_ABOUT THIS EXERCISE_
Only a number is expected: how many lines in the data below contain the word "agent".

[Records contained in a dataset]
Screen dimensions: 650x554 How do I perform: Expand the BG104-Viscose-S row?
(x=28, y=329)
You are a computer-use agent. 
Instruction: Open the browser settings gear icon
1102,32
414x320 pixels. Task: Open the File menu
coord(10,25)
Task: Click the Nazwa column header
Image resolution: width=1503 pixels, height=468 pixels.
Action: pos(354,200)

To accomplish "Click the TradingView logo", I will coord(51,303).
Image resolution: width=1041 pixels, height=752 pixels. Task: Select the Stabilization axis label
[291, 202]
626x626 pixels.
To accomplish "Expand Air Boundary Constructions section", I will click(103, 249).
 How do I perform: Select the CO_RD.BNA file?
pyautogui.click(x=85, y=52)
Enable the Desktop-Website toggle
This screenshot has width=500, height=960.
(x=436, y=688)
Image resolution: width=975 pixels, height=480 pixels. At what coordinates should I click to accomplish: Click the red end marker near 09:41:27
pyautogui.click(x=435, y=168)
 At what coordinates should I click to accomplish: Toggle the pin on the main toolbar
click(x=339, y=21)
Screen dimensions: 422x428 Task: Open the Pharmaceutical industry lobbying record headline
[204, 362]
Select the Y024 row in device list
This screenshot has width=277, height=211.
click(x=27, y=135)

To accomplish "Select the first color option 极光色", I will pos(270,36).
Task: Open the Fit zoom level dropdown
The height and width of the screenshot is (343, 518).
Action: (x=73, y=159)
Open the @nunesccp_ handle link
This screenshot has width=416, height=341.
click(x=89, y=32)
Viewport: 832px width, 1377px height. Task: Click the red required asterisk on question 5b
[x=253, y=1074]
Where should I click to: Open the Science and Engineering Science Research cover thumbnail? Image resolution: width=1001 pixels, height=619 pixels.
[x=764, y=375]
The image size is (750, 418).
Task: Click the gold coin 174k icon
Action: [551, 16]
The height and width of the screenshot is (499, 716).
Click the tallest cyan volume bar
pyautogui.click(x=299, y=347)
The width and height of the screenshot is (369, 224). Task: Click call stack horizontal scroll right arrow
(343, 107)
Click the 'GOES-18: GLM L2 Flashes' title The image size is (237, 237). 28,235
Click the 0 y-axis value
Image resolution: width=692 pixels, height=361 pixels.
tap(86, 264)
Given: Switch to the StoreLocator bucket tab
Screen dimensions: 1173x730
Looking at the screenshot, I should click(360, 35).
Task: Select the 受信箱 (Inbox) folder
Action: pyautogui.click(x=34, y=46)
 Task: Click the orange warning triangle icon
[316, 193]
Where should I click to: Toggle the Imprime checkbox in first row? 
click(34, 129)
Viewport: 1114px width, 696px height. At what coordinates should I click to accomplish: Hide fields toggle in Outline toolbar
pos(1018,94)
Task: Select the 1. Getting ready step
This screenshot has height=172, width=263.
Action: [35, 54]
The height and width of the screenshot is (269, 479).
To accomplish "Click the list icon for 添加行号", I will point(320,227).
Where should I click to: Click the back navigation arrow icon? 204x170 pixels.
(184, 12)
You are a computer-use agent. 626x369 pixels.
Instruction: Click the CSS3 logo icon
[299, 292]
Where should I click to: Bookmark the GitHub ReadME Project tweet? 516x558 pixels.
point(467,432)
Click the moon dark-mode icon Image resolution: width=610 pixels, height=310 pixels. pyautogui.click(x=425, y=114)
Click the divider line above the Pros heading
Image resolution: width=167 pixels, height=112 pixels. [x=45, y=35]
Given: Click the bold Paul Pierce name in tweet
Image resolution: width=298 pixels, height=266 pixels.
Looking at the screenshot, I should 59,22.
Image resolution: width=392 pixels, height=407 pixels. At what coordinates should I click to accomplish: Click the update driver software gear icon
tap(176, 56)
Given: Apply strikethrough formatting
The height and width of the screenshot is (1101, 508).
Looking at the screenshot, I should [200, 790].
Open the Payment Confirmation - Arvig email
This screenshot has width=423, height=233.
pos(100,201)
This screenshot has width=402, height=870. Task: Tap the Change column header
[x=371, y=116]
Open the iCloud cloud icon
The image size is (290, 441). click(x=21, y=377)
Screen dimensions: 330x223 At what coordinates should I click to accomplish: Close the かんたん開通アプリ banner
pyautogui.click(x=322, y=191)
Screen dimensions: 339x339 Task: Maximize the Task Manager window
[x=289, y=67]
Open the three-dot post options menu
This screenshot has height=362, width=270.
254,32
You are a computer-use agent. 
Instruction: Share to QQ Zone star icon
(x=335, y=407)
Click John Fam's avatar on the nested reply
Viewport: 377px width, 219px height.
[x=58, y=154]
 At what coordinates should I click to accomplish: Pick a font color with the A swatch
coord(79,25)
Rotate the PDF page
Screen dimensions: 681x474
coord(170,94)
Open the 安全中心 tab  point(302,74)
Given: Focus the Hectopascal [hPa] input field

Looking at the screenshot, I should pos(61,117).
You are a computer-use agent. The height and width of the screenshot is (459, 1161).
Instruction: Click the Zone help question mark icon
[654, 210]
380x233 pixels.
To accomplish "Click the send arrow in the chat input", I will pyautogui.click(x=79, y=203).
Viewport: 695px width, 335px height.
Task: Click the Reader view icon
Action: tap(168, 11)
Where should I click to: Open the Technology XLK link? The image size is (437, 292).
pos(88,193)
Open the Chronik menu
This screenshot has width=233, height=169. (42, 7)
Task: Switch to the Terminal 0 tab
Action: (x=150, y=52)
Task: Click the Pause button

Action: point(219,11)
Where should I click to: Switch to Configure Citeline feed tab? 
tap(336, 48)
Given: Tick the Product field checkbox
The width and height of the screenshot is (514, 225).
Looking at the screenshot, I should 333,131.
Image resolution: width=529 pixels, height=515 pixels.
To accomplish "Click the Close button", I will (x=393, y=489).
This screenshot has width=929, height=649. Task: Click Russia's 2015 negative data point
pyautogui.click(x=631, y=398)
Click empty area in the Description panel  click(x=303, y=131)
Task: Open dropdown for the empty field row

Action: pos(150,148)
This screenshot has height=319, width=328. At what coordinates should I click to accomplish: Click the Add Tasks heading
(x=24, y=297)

_RESPONSE BOX_
4